Monday, July 09, 2007

When to Defend Truth

My "three maxims" post of a few days ago needs a qualification at point #3, which stated, "Defend the truth, whatever the cost." Strictly speaking, this is not advisable in a universal sense. My point--given in epigrammatic form--was that we need backbone and fortitude in standing up for what is true. However, not every truth demands defense in every setting.

There is a time and purpose for everything under heaven, as Ecclesiastes says, "a time to embrace and a time to refrain from embracing." As Jesus exhorted us, we must be "wise as serpents and innocent as doves" (Matthew 10:16).

So, while the truth should never be denied, one must find wisdom for when and how to present and defend it. We must never deny Christ, of course. Nor should we keep silent when it is time to speak. But it is not always the proper time to speak. We need a Spirit-led sense of (1) what the most important truths are, (2) how to defend them, and (3) when to defend them.

I am not backing down here, but clarifying an epigram--at the urging of a wise person who shares my last name and who is much more discreet.

3 comments:

Paul D. Adams said...

Amen.

John Stockwell said...

DG wrote:
1. Follow the argument, wherever it leads.
2. Accept the truth, whatever it is.
3. Defend the truth, whatever the cost.


DG backed some water:
My "three maxims" post of a few days ago needs a qualification at point #3, which stated, "Defend the truth, whatever the cost." Strictly speaking, this is not advisable in a universal sense.

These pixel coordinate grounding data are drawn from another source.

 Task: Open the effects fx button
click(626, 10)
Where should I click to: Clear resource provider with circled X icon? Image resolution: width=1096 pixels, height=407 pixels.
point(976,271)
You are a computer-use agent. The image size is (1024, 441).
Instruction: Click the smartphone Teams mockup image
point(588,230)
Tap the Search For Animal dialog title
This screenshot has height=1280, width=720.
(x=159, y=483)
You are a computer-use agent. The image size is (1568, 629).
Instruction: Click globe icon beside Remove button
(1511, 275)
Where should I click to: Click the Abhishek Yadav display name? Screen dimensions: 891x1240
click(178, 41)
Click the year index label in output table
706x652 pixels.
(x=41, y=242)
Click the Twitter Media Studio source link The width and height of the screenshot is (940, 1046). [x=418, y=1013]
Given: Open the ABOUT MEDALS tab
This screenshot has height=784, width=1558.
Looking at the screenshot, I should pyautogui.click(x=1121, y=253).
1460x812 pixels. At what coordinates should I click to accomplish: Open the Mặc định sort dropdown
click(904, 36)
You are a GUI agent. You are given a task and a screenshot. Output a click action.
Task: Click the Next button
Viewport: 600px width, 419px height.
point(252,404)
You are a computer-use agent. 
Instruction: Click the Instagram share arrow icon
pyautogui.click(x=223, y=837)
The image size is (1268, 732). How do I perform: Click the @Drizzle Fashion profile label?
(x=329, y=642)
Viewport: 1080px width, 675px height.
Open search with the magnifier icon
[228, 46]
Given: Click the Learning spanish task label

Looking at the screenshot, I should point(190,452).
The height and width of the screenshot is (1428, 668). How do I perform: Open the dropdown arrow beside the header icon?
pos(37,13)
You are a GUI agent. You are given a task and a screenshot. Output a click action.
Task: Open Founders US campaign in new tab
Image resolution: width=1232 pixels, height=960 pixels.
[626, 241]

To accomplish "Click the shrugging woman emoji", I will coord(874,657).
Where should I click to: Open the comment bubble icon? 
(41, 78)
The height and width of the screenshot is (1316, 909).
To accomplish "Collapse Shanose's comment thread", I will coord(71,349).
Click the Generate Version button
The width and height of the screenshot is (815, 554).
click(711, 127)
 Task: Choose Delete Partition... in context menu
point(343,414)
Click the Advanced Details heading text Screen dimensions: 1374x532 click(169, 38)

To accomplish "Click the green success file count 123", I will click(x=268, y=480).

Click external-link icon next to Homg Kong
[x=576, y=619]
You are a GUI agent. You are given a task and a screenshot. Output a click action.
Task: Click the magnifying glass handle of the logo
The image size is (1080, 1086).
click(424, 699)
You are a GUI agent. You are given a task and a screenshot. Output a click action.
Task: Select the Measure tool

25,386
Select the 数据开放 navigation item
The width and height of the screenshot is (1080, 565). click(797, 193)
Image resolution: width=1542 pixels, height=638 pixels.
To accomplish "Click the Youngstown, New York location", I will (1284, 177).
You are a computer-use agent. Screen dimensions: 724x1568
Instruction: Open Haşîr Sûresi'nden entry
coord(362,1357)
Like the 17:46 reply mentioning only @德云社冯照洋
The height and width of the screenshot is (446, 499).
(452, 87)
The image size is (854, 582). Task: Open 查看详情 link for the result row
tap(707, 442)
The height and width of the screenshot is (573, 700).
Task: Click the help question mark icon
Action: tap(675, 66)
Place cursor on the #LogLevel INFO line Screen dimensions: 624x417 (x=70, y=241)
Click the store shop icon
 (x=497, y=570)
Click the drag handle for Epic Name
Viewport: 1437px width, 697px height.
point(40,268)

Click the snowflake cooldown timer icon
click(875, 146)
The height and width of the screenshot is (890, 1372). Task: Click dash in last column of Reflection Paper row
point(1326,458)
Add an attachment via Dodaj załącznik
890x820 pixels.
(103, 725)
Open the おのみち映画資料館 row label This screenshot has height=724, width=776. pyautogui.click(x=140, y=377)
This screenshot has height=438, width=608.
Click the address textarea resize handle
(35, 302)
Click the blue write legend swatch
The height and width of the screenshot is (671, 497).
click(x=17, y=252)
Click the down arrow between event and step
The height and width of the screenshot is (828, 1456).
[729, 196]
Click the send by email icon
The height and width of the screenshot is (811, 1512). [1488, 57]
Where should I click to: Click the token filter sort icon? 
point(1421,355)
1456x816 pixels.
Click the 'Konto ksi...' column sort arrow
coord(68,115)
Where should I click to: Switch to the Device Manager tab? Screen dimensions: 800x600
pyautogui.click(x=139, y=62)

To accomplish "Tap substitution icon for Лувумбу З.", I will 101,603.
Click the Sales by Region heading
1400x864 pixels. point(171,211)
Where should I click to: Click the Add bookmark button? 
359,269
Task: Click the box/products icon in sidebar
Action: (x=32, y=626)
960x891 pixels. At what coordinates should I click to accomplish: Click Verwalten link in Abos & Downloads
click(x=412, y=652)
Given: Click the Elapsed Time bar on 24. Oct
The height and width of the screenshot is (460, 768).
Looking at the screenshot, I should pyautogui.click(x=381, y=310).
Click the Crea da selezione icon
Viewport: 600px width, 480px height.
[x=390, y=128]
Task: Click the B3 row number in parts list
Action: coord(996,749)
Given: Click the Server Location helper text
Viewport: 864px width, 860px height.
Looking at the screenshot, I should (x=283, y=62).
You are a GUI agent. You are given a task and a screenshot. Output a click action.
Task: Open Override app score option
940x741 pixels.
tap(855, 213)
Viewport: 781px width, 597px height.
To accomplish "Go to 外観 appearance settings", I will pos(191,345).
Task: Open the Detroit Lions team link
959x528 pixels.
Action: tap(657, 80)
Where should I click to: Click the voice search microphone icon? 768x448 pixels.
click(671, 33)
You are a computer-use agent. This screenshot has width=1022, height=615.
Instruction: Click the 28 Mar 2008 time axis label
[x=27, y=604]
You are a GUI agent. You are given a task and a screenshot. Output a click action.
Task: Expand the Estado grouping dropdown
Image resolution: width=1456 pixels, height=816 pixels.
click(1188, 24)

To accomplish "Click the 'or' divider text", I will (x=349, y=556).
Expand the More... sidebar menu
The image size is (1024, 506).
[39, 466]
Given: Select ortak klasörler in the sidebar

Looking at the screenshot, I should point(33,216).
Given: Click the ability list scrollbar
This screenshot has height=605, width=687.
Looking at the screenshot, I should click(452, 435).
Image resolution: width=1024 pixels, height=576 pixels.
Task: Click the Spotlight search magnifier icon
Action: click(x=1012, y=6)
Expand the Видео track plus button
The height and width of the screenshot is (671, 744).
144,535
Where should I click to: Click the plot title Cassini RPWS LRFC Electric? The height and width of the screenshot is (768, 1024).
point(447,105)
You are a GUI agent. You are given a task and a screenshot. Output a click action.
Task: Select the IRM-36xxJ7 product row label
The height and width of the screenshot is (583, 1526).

My point--given in epigrammatic form--was that we need backbone and fortitude in standing up for what is true. However, not every truth demands defense in every setting.


Indeed, Maxim #3 is the justification for every evil committed in the name of every ideology ever invented, right down to today's suicide bombers and the bogus science of intelligent design theorists.

In fact, the fundamental probem is that we do not a priori know "the truth". What we do know are the observations that we make and the things that we have found empirically to "work" (as defined by satisfying some specific wants and needs). We know the "truth" in some partial sense, but have better luck in identifying (and hopefully rooting out) falsehoods as we encounter them.

This why for our general understanding of the world, the axiom-deductive system has relegated to the world of mathematics, where it seems that a relatively useful set of axioms has been adoptable, but has largely been abandoned for the rest of our activities.

When we forget that we are not infinitely knowledgable, that we are investigators and not pontificators, then we are lost.

Douglas Groothuis said...

Good night, John. Defending the truth does not mean killing one's intellectual interlocutors. That makes no sense nor can it be inferred from what I wrote. Really, you are reading in all kinds of nonsense.